Your goal. Write the data out again, matching every line exactly.

Extracted records.
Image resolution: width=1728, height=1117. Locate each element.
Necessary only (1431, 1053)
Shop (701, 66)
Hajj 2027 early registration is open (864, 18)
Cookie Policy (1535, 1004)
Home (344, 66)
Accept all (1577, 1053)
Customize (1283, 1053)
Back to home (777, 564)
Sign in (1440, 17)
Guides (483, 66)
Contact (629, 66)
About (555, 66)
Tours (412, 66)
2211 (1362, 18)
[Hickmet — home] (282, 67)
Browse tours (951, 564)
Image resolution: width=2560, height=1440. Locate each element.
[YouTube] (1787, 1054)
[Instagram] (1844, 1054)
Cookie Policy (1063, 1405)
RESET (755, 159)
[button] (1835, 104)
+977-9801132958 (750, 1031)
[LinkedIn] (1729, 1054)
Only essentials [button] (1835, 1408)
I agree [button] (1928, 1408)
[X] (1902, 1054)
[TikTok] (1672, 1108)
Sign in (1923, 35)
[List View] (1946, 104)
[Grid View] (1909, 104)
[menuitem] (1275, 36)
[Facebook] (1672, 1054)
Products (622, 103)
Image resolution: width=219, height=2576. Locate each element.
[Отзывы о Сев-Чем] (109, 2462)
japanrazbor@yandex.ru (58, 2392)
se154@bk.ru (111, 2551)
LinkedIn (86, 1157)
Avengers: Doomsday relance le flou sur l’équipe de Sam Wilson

Written solution.
Image resolution: width=1728, height=1117. Locate each element.
Necessary only (1431, 1053)
Shop (701, 66)
Hajj 2027 early registration is open (864, 18)
Cookie Policy (1535, 1004)
Home (344, 66)
Accept all (1577, 1053)
Customize (1283, 1053)
Back to home (777, 564)
Sign in (1440, 17)
Guides (483, 66)
Contact (629, 66)
About (555, 66)
Tours (412, 66)
2211 (1362, 18)
[Hickmet — home] (282, 67)
Browse tours (951, 564)
Image resolution: width=2560, height=1440. Locate each element.
[YouTube] (1787, 1054)
[Instagram] (1844, 1054)
Cookie Policy (1063, 1405)
RESET (755, 159)
[button] (1835, 104)
+977-9801132958 (750, 1031)
[LinkedIn] (1729, 1054)
Only essentials [button] (1835, 1408)
I agree [button] (1928, 1408)
[X] (1902, 1054)
[TikTok] (1672, 1108)
Sign in (1923, 35)
[List View] (1946, 104)
[Grid View] (1909, 104)
[menuitem] (1275, 36)
[Facebook] (1672, 1054)
Products (622, 103)
Image resolution: width=219, height=2576. Locate each element.
[Отзывы о Сев-Чем] (109, 2462)
japanrazbor@yandex.ru (58, 2392)
se154@bk.ru (111, 2551)
LinkedIn (86, 1157)
Avengers: Doomsday relance le flou sur l’équipe de Sam Wilson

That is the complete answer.